As Iraqi troops move ahead, the sniper unit advances behind them, choosing a position from which to target the enemy without being spotted themselves. Sometimes it proves impossible to deal with an enemy sniper, so the unit calls in heavier weapons or an air strike.
An elderly local man told Reuters how Isis fighters had used the top floor of his home to fire sniper rifles and machine guns at advancing Iraqi forces, while he and his family cowered downstairs. If the militants had held out a few minutes longer, an air raid would have brought the building down on top of them. "Thank God, they retreated from here and troops arrived to find just us.

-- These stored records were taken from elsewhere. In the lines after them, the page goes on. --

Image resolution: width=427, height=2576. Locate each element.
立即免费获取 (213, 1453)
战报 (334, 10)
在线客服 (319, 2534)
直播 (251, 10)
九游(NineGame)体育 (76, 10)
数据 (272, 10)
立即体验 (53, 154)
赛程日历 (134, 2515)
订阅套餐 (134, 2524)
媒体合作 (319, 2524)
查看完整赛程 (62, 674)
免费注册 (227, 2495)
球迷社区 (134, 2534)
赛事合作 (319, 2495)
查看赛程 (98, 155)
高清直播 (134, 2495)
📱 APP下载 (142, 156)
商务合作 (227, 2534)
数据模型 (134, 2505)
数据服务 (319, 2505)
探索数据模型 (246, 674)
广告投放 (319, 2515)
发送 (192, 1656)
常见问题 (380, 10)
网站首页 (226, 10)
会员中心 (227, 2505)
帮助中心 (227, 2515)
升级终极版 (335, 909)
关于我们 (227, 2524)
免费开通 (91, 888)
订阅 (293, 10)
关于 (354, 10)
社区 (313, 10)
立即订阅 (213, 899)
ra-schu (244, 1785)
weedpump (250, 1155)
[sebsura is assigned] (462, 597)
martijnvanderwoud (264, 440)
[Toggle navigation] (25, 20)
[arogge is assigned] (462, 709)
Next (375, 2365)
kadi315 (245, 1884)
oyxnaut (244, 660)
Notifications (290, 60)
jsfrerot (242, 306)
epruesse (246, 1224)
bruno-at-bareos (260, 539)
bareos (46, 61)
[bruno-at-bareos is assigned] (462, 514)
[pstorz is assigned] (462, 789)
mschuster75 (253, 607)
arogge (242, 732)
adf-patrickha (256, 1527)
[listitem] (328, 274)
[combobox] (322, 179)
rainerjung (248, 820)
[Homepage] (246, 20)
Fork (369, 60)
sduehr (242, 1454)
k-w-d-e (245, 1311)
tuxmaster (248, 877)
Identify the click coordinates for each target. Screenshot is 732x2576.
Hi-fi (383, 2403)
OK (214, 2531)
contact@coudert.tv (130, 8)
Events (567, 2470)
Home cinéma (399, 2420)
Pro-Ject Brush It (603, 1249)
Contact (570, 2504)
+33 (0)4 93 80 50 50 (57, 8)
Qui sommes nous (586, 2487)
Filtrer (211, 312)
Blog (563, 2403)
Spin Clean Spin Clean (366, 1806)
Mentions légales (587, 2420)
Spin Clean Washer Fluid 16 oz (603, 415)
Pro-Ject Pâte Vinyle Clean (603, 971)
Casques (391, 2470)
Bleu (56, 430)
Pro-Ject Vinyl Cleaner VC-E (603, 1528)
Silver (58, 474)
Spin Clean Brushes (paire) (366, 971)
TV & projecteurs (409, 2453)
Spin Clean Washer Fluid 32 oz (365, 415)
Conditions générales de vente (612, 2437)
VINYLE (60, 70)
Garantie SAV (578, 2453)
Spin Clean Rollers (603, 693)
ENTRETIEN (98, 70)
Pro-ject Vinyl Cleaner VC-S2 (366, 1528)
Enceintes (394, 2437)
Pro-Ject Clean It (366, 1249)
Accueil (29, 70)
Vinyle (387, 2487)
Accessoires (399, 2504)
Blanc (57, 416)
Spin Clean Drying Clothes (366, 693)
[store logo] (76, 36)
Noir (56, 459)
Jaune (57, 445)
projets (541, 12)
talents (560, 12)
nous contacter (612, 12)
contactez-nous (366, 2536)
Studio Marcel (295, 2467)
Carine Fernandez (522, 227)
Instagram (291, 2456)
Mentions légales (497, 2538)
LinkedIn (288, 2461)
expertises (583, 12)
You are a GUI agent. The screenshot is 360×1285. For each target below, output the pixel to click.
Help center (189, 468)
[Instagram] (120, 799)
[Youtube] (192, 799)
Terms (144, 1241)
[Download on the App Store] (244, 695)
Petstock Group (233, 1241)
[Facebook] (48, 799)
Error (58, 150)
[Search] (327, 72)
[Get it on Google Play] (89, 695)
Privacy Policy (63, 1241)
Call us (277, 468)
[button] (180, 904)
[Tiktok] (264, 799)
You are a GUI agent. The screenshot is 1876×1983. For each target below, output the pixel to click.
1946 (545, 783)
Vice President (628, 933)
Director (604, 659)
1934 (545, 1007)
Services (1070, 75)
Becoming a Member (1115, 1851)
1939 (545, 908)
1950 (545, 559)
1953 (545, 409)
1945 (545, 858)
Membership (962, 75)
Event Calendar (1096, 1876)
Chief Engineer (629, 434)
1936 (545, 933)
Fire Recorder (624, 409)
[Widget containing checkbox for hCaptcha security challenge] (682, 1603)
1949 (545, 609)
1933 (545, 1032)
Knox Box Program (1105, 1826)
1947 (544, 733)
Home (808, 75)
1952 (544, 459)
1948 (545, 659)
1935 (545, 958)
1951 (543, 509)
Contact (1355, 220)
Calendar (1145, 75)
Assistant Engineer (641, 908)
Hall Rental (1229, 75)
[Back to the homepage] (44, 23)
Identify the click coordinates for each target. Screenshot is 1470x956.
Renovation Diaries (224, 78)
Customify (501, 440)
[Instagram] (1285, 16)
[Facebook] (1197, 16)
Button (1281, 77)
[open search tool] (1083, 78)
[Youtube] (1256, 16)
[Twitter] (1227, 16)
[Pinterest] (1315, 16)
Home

One of the soldiers told us they were five minutes away from calling in an air strike because of the resistance coming from our house," he said.
The fighters, some of whom spoke Russian, left their posts in the upstairs bedrooms and retreated through the next-door house via holes they had knocked through the walls, he said.
Iraqi forces say they aim to dislodge Isis from west Mosul within a month. "Despite the tough fighting... we are moving ahead in persistence to finish the battle for the western side within a month," Lieutenant General Talib Shaghati told Reuters.
The few thousand militants still fighting in west Mosul are overwhelmingly outnumbered by a 100,000-strong array of Iraqi forces. There is little doubt Iraqi forces will eventually prevail over the militants, who are both outnumbered and overpowered, but even if it loses Mosul, Islamic State is expected to revert to their insurgent tactics of old.